The final episode of the first seasons of the British Sherlock showed (in rebroadcast) this past weekend; yesterday, I finished reading A Study in Scarlet, the first Holmes story (a novella).
A Study in Scarlet is certainly an odd beast. Like The Hound of the Baskervilles, which I read more than 30 years ago, it's structured like a typical Holmes story but expends much more energy and time on the backstory to the mystery (and allows Holmes himself more room to be annoyingly voluble in his explanations). For Hound, you get the tale of the Baskerville clan, which is rife with intrigue. For Scarlet, you get a story of a dying man and child in the American West, an fortuitous (at least initially) encounter with Utah-bound Latter-Day Saints, and a slow-developing story of nefarious Mormons and long-term revenge. This backstory takes up the entire second half of the tale and, likely because Conan Doyle is unmoored from his usual scenic harbor, the prose becomes forcedly poetic and unconvincing. It's not bad writing, but it draws attention to itself the way prose shouldn't, as an attempt to tell me something. The landscape is mostly believable; the way the Mormons talk seems highly unlikely (they're like unhinged Amish without a sense of humor . . . which I suppose is possible); and the story itself, though it shifts protagonists, turns out to a good one. The problem comes when one returns to the mystery itself, which feels somewhat flat.
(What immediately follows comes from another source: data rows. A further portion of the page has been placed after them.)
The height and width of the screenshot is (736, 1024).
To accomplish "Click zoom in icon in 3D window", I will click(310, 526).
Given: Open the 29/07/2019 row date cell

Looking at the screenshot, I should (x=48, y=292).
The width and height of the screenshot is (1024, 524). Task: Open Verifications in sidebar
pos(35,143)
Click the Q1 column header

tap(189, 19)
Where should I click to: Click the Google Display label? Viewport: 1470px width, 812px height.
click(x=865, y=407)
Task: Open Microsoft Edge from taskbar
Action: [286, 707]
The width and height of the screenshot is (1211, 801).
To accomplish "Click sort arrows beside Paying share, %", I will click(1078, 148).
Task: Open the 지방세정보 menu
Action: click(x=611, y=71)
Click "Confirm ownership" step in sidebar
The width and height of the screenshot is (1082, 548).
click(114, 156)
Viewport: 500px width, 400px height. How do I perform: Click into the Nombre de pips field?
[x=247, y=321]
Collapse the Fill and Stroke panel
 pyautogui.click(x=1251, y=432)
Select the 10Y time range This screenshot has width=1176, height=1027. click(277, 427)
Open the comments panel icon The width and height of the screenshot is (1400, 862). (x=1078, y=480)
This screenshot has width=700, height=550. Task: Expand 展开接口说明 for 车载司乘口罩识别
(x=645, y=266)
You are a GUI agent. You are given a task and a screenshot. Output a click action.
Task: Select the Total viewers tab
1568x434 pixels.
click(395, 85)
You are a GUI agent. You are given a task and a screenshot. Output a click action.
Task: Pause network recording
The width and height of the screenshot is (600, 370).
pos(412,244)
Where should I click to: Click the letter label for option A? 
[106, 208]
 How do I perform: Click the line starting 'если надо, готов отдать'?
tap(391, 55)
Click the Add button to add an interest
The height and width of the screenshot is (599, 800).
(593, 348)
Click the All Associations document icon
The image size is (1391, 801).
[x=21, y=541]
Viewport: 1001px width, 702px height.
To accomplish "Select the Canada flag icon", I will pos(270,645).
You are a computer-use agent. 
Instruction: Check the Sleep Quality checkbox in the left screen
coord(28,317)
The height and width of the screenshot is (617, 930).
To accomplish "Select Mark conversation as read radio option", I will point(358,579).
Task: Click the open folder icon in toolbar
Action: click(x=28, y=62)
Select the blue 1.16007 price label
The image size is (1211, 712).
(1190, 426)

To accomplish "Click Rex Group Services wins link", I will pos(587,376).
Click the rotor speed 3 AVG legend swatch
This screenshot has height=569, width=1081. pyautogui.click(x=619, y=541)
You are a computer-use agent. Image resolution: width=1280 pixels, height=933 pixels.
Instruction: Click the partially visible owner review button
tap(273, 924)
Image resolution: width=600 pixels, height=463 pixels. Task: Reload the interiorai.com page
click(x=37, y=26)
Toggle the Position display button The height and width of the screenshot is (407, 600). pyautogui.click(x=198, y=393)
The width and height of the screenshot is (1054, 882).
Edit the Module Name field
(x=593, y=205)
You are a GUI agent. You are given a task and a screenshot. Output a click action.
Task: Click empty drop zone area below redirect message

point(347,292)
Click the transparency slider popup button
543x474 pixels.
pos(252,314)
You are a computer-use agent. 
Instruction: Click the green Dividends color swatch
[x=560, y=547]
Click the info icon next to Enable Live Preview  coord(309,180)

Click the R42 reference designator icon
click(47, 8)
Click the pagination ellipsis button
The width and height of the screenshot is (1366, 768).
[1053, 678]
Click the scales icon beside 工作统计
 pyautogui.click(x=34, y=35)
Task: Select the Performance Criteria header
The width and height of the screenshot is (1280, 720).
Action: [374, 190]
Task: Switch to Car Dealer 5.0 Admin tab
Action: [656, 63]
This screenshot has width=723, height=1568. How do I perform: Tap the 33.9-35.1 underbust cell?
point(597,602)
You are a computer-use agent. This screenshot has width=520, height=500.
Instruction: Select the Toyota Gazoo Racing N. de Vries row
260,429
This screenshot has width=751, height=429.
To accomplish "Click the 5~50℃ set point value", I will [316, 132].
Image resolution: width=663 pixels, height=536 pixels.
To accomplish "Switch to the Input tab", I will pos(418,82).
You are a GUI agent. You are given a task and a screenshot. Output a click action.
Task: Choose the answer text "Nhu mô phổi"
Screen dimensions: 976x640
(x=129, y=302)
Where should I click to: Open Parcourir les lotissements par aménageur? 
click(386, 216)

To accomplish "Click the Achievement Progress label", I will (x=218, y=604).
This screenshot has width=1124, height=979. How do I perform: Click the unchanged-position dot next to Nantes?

The first Sherlock episode, "A Study in Pink," picks up on one element of the tale, the poison pill, and makes that the center of both the mystery and the murderer's thinking. The ending plays out a bit stiffly (oh, the difficulty of third acts), somewhat like a comic book conclusion in its fragile motivations, but it's held together by strong performances. The third ep, "The Great Game," actually uses other elements from A Study in Scarlet, including Watson's complaint that Holmes doesn't know the Earth revolves around the sun, but it also (confusingly, if one knows the stories) tosses in references to several other Holmes tales, which left me struggling to follow the plot. (Near as I could tell, the second episode didn't draw on any Conan Doyle stories directly.) The conclusion included an incredibly tense confrontation with Moriarty (by a pool rather than a waterfall). Actor Andrew Scott (and the writer) takes the character into the psychotic realm, his voice not tied to the content of his words, his emotions wildly meandering from context. Great great fun.
3 comments:
We watched the BBC Sherlock a few months ago. I thought it interesting, and plausible, that they pushed this Sherlock beyond the charmingly eccentic into the distinctly unlikeable. I also thought their play on Moriarty very interesting.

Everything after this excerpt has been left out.